Live-Donor Transplant May Treat Diabetes
Woman Donates Half of Pancreas to Aid Daughter With Type 1 Diabetes
Before the surgery, she had frequent, severe low blood sugar episodes that often led to comas. In the weeks following the islet infusion, her blood sugar control stabilized, and Shapiro says she is being weaned off injected insulin.
American Diabetes Association spokesman Eugene Barrett, MD, PhD, says islet cell transplants offer promise for a select group of people with type 1 diabetes, but he adds they remain an experimental procedure.
"We don't really know what the long-term outcome will be for these patients," he says.
Shapiro and colleagues at the University of Alberta in Edmonton, Canada, have performed just over 70 islet cell transplants using cadaver donors. They report that 80% of their patients remained insulin independent, meaning they didn't need injections, after a year. Half of their patients remained insulin independent after three years, but just 10% to 20% were producing enough of their own insulin to avoid injections five years later.
It won't be known for some time if live-donor islet cell transplants produce better long-term outcomes. And Shapiro acknowledges that questions remain about the safety of the procedure for the donor. One fear has been that if too much of the pancreas is removed the donor could also become diabetic.
Barrett says the experience from a French research team is reassuring. For several years the researchers have been doing a similar procedure, only instead of transplanting islet cells from the pancreas they have been transplanting a portion of the pancreas itself from live donors to diabetes patients.
"The donors are not entirely normal in terms of pancreatic function, but they seem to do pretty well," he says. "The fear that they would develop diabetes isn't being borne out."

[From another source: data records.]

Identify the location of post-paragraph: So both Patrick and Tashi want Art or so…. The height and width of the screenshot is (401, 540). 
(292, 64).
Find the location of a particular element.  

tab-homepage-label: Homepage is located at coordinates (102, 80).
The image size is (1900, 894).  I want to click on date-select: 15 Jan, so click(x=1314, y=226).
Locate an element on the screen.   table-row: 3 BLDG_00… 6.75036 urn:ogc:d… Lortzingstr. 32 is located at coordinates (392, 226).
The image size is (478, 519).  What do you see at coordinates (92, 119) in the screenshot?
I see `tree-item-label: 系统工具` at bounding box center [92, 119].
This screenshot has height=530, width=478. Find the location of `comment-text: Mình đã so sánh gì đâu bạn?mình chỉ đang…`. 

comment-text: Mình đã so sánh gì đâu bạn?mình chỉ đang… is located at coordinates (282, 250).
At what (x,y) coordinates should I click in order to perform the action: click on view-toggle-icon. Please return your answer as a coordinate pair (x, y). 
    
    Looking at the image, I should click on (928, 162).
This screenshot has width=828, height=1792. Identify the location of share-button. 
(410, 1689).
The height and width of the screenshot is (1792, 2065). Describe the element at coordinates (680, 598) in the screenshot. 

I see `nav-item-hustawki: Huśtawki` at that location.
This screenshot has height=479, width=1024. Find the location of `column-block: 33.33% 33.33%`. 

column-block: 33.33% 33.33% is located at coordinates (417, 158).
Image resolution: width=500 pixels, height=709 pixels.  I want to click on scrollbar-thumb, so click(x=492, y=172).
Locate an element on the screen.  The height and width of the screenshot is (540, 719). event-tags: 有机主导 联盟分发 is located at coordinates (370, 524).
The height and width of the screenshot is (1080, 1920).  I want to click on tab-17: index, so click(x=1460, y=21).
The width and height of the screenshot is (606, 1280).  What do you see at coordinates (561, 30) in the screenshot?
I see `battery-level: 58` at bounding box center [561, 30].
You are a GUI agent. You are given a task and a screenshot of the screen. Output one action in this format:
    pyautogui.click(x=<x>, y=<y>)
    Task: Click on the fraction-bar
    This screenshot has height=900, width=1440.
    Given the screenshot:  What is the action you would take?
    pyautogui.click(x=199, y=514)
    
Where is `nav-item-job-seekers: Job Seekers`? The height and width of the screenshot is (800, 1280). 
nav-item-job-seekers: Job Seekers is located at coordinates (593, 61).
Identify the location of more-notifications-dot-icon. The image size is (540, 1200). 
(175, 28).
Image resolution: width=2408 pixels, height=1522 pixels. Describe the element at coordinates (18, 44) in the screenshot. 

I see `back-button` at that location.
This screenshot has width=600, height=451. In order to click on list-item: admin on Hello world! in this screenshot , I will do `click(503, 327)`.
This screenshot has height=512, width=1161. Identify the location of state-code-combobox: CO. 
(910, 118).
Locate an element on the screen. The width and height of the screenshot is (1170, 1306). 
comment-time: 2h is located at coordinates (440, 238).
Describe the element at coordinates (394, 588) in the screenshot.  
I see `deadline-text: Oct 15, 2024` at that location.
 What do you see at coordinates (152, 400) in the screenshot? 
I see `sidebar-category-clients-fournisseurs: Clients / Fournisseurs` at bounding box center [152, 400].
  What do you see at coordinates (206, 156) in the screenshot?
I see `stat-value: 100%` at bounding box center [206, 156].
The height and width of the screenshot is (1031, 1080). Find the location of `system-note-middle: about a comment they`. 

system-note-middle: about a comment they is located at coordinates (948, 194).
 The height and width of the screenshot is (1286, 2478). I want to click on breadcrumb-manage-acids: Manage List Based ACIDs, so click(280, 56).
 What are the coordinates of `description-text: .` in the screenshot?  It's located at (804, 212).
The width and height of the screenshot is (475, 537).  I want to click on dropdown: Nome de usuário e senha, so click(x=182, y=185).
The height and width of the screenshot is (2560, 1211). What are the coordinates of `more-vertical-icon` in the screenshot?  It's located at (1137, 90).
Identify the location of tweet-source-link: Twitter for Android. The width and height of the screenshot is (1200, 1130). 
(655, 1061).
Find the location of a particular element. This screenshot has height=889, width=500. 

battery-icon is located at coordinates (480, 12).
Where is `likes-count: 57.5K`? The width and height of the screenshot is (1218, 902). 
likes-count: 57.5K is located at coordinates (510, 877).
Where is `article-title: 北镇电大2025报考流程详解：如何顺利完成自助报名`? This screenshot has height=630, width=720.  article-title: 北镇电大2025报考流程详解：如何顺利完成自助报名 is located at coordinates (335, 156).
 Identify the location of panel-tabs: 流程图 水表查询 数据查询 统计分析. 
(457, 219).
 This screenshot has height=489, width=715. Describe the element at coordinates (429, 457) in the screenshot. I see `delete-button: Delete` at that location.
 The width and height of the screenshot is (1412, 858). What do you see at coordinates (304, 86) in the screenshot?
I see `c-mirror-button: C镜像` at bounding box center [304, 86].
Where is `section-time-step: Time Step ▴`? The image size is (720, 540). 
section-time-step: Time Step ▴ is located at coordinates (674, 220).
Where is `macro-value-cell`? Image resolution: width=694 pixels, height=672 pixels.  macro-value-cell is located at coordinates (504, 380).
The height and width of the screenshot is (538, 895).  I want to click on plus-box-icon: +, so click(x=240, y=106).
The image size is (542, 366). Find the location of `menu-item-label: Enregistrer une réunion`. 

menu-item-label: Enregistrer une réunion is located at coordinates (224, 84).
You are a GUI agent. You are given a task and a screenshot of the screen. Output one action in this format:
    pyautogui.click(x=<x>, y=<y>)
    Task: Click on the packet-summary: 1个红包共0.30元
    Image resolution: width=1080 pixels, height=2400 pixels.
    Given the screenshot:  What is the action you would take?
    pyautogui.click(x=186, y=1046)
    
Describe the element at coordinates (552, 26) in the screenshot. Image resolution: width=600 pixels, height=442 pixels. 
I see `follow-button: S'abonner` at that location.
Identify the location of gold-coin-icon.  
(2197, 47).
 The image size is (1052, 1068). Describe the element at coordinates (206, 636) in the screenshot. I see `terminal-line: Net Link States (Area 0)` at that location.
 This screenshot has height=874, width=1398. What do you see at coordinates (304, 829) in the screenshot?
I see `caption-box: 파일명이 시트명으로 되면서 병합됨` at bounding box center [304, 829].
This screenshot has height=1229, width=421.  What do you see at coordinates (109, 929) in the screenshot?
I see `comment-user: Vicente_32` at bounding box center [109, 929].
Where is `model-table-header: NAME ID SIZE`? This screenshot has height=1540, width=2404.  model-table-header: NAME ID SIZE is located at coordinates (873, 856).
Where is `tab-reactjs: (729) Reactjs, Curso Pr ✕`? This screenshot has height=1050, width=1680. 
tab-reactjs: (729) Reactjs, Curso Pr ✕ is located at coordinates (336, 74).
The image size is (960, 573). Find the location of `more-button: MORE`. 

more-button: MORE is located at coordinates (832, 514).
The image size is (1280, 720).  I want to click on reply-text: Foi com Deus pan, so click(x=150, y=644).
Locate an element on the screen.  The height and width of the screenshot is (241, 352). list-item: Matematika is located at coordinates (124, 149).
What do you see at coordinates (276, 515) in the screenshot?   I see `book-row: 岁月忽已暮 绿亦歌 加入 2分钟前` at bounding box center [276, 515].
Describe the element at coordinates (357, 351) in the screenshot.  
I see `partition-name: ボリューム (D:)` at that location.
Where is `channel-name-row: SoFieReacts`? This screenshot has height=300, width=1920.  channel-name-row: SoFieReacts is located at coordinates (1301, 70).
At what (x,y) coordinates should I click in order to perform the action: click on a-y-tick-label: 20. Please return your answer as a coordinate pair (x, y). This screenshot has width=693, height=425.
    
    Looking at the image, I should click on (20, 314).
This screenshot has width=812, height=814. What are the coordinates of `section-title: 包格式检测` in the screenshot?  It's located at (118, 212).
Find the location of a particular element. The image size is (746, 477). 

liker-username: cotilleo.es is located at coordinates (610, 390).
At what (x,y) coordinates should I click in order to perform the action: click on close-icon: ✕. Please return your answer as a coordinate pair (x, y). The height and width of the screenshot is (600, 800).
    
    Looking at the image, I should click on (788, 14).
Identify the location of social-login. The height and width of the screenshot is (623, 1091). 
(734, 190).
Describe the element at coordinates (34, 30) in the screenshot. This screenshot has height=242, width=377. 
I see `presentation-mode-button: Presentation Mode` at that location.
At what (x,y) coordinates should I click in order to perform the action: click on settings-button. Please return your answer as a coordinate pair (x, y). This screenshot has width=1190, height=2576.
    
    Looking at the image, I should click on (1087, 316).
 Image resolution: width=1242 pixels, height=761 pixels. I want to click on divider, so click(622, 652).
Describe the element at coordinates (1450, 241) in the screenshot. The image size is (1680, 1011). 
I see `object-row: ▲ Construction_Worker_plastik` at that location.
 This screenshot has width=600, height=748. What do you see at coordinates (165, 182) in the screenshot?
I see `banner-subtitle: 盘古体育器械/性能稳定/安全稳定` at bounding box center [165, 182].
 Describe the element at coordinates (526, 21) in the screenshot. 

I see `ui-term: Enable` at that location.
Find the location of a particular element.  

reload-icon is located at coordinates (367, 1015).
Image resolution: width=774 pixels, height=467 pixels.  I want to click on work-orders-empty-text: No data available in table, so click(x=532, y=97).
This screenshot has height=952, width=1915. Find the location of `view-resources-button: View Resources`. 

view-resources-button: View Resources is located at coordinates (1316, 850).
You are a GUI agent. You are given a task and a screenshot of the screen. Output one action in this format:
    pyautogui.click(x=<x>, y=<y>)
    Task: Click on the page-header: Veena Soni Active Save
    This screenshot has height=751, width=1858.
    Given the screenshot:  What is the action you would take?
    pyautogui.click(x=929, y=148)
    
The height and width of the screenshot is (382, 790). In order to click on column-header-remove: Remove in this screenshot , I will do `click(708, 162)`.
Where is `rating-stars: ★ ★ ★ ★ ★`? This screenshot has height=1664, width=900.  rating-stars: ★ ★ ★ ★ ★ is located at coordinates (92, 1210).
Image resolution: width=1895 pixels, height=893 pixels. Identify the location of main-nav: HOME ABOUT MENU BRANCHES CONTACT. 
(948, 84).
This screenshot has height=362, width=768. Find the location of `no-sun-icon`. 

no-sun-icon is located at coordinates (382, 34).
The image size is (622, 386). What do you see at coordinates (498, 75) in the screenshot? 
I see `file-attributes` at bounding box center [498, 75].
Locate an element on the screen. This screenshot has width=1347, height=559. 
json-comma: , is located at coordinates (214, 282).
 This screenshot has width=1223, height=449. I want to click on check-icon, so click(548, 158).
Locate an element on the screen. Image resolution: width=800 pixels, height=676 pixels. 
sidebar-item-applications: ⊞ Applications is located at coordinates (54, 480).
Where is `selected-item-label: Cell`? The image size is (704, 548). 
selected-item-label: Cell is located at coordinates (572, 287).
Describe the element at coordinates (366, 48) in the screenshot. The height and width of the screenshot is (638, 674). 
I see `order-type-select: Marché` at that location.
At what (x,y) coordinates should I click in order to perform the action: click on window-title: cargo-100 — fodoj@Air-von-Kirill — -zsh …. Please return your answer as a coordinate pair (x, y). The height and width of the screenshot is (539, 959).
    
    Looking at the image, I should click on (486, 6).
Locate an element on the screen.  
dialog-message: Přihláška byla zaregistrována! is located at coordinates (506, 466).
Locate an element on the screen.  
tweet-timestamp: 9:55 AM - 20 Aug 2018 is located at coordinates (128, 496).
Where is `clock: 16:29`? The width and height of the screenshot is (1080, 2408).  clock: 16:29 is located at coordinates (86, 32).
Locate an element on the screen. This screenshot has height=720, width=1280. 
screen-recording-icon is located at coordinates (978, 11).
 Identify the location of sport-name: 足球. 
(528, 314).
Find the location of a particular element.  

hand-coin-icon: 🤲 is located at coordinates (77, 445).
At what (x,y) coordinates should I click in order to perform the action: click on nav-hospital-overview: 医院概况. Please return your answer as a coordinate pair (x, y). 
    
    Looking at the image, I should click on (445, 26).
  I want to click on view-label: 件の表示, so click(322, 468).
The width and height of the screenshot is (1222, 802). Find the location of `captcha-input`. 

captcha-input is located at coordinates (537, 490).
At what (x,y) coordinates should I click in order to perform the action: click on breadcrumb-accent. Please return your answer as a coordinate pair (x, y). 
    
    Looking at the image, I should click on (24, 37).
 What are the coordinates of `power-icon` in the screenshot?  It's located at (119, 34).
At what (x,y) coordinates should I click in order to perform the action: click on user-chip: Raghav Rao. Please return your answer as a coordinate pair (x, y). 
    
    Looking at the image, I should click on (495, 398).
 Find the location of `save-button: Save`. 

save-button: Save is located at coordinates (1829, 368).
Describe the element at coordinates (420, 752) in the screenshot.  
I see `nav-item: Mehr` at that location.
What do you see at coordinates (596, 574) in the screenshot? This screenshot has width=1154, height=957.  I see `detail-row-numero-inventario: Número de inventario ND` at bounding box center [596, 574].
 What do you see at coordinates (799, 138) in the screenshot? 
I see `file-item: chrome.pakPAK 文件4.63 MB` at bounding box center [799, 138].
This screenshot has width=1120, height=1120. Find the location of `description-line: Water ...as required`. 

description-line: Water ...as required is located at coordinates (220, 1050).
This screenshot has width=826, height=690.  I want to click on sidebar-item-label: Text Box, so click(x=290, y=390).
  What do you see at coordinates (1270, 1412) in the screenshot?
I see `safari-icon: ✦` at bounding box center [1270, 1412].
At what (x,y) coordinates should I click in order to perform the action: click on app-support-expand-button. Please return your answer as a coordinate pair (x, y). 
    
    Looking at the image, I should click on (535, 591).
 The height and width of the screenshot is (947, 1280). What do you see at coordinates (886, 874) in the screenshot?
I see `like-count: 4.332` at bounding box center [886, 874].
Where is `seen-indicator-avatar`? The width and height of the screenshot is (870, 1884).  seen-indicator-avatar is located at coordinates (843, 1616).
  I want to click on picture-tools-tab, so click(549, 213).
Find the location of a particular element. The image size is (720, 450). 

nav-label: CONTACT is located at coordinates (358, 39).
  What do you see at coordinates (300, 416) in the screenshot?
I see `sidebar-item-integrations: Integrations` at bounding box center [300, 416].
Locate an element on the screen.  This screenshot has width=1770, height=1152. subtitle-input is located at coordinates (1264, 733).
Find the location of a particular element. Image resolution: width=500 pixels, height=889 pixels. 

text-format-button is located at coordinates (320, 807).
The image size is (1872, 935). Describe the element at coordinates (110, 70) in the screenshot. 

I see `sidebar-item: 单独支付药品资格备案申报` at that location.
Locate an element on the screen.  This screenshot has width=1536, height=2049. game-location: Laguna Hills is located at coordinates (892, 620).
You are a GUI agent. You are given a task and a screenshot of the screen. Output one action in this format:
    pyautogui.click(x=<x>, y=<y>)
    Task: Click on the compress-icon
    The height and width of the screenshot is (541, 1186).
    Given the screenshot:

Shapiro says there are plans to do more live-donor islet cell transplants in both Japan and at his institution in Edmonton.
"We are moving forward cautiously, but I am optimistic that this could supplement or even replace cadaveric transplants," he says. "There are clearly not enough organ donors to go around, and the living donor procedure could fulfill a clear niche. But, obviously, curing diabetes in one person at the expense of creating it in another would be an unacceptable and catastrophic outcome."